→ **EXERCISE 1**
In the Eagles practice report, reproduce everything from "During the time" down to "yet been confirmed.", replacing "seizure" with "convulsive episode".
→ **EXERCISE 2**
Continue the report on the Eagles practice incident from its last sentence.

→ **TEXT SEGMENT**
----

Every NFL team is following strict procedures regarding contact and length of practice during this lockout-shortened preseason, and for all the complaining some may do about the inconvenience of the process, there was a very frightening reminder of the importance of close-monitoring during the Philadelphia Eagles' Wednesday practice in Bethlehem, Pa.
According to Philly.com, Patterson started shaking violently and fell to the ground just as the defensive linemen were getting ready for one-on-one drills. Head coach Andy Reid was nearby and started yelling for the medical staff. Patterson fell to the ground and was unconscious for a short time before regaining consciousness and starting to move his extremities. It took an ambulance about 10 minutes to get to the scene -- in the interim, rookie first-round guard Danny Watkins, who's been a volunteer firefighter for years, helped the team's medical staff attend to Patterson. Watkins helped Patterson onto a stretcher, and the ambulance left for Lehigh Valley Hospital about five minutes later.
During the time that Patterson was on the ground, several teammates were obviously and visibly upset -- kneeling, holding hands, praying, and crying.
After practice, the team told the media that Patterson had a seizure that lasted about four minutes, but that he was now 'OK,' fully conscious, and was joking with hospital staff. A team source told Philly.com that dehydration may have been behind the seizure, though that has not yet been confirmed.
JR Ricket, Patterson's agent, released a statement which indicated that his client "in no pain and [is] doing well. We are very grateful for everyone's prayers and support. Mike will be back at practice as soon as the doctors clear him."

----

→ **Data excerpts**
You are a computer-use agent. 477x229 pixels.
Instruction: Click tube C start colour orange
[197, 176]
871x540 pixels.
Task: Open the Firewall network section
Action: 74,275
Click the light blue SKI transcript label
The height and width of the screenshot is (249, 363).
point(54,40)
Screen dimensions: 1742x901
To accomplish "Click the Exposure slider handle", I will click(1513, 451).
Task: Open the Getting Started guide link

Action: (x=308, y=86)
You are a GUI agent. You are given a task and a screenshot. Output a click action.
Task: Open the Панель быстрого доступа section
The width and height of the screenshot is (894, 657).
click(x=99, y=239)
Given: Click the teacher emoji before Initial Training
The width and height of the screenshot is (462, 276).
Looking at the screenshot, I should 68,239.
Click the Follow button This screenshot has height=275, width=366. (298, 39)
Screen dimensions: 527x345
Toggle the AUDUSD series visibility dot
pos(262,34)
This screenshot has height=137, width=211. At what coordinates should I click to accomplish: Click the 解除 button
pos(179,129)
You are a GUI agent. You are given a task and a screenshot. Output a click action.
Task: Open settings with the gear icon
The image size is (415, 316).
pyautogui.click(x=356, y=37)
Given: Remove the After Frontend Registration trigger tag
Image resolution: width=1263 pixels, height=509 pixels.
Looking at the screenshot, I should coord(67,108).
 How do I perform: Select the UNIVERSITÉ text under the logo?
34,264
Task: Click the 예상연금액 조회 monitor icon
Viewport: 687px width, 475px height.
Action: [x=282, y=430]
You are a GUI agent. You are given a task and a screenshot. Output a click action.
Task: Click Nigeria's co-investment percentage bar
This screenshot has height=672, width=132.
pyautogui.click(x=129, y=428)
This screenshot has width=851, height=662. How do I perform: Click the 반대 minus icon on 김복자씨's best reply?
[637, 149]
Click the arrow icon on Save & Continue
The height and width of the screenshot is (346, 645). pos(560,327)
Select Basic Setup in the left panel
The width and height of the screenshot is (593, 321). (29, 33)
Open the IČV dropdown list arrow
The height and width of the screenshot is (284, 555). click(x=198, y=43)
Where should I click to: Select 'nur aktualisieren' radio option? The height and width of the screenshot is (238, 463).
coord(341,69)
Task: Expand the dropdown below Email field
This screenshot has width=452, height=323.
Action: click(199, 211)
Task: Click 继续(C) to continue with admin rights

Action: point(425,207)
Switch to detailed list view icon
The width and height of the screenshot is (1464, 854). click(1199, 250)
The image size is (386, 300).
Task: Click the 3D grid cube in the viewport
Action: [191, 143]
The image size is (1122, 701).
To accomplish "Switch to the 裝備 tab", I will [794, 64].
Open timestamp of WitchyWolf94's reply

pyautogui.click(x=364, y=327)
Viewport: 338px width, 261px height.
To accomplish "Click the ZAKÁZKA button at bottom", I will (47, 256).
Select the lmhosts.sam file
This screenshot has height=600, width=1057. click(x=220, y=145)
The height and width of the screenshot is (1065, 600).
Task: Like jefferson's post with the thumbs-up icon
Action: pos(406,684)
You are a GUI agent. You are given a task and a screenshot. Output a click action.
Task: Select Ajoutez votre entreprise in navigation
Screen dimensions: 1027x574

----

→ **EXERCISE RESULT 1**
During the time that Patterson was on the ground, several teammates were obviously and visibly upset -- kneeling, holding hands, praying, and crying.
After practice, the team told the media that Patterson had a convulsive episode that lasted about four minutes, but that he was now 'OK,' fully conscious, and was joking with hospital staff. A team source told Philly.com that dehydration may have been behind the convulsive episode, though that has not yet been confirmed.

→ **EXERCISE RESULT 2**
The 6-foot-1, 300-pounds Patterson was the Eagles' first-round pick in 2005, and he amassed 37 tackles and two sacks last season.
Since the practice-related death of Minnesota Vikings offensive lineman Korey Stringer in July of 2001, the NFL has taken steps to curb practices that may be too long or too violent. Stringer's passing, which was specifically related to heatstroke (his core body temperature was 108.8 degrees) prompted his widow, Kelci, to partner with Gatorade and the NFL to start the Korey Stringer Institute to make more people aware of the dangers of dehydration and heatstroke.
Dr. Bob Murray, who ran the Gatorade Sports Science Institute from 1985 to 2008 and currently works as the Resident Sports Science Consultant for POWERADE, recently had this to say in a recent statement about heatstroke and practice considerations in this compressed timeframe: "Dehydration can affect mental focus, such as one's attention span and decision-making. Could this make it tougher to implement a new playbook? Sure, that's one reason why teams like to run mini-camps earlier in the year — the moderate temperatures make it easier to teach and retain information. The players that actively hydrate themselves will put themselves in position to perform physically and focus mentally."
Dr. Murray, who recently consulted with the Houston Texans about these exact concerns, said that practices must be modified, and hydration is a major issue — even more than usual. "Coaches WILL have to modify practices differently, particularly early on," he said. "Some players will be prepared physically, but on the other end of the spectrum, you'll have guys that spent the lockout enjoying the air conditioning, working out infrequently in the heat or not working out enough to raise their body temperature high enough to simulate the environment faced in training camp.
"Those are the guys you worry about. Even working out in a gym won't cut it — physiologically, you need to prepare yourself [for] working out in the heat."